Session 821: Managing Common Wealth: Redistributing Resources and Engineering Class-Aggregating Practices in 15th-Century Urban Castile

Tuesday 12 July 2011, 16.30-18.00

Sponsor:Facultad de Ciencias de la Educación y Humanidades, Universidad de Castilla-La Mancha
Organiser:José Antonio Jara Fuente, Facultad de Ciencias de la Educación y Humanidades, Universidad de Castilla-La Mancha
Moderator/Chair:Manuela Santos Silva, Faculdade de Letras, Universidade de Lisboa
Paper 821-aSlicing the Communal Pie?: Managing Urban Resources and Sharing Their Benefits - Financiers and Businessmen in Cuenca in the Late Middle Ages
(Language: English)
José Antonio Jara Fuente, Facultad de Ciencias de la Educación y Humanidades, Universidad de Castilla-La Mancha
Index terms: Economics - Urban, Political Thought, Social History
Paper 821-bThe Wealth of Giving: Clientelism and Distribution of Resources in 15th-Century Valladolid
(Language: English)
María de los Ángeles Martín Romera, Facultad de Geografía e Historia, Universidad Complutense de Madrid
Index terms: Economics - Urban, Political Thought, Social History
Paper 821-cSeigneurial Taxation, Redistribution of Rents, and Political Power in Urban Castile: The Dominions of the Infante Fernando de Antequera and His Lineage, 1376-1435
(Language: English)
Víctor Muñoz-Gómez, Instituto Universitario de Estudios Medievales y Renacentistas, Universidad de La Laguna
Index terms: Economics - Urban, Political Thought, Social History
Abstract

Studies on the management of urban wealth in the Middle Ages have usually focused their attention on the self-interested socio-economic practices developed and implemented by the town's domination core. In order to exploit the urban economic subsystem in their own benefit, large areas of these subsystems would have been alienated from communal exploitation by these ruling elites. This view is specially shared among Iberian scholars.

Nevertheless, and notwithstanding the general validity of this approach, underneath these practices lay much more than the simple and crude predation of communal resources.

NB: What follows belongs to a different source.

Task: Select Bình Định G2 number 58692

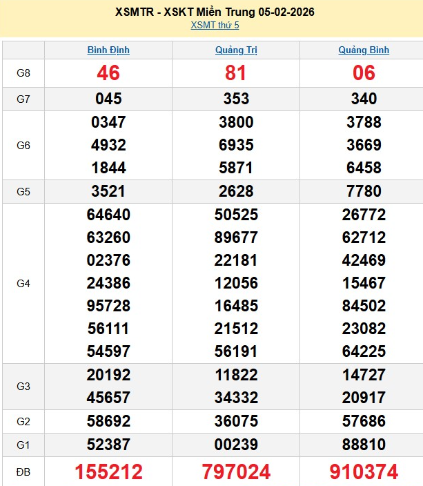Action: (x=108, y=421)
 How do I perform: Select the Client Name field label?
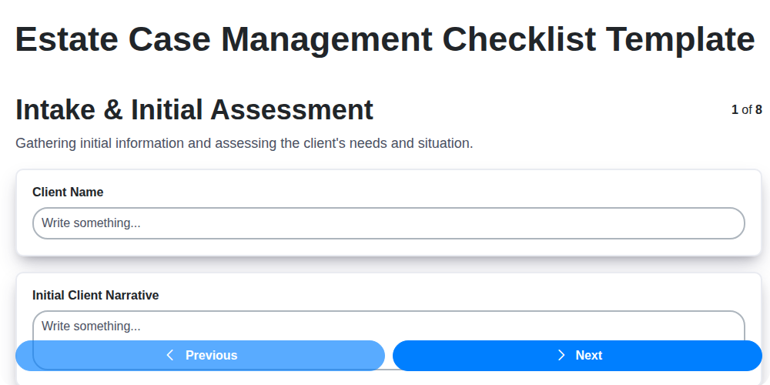[x=68, y=192]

On the one hand, urban elites learnt to promote cooperative policies in order to peacefully benefit from their cities and towns' economic resources. These cooperative policies reduced conflict inside urban dominant classes by simply diminishing the extent and depth of intra-class competition. On the other hand, urban elites and especially their ruling segments learnt also to incorporate a more or less ample representation of the subjugated people to the profit of these resources; in this manner, class conflict was attenuated and social peace was enforced.

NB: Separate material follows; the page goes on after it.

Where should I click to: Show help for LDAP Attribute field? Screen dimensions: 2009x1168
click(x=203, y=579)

Thus the aim of this session is to analyse these processes of 'urban common wealth inter-class cooperative management' in the Castilian urban world, especially considering three representative areas: a city linked to the royal court, Valladolid; a representative of the large towns to the south of the Duero, Cuenca; and an urban seigneurial area, the dominions of the infante Fernando de Antequera.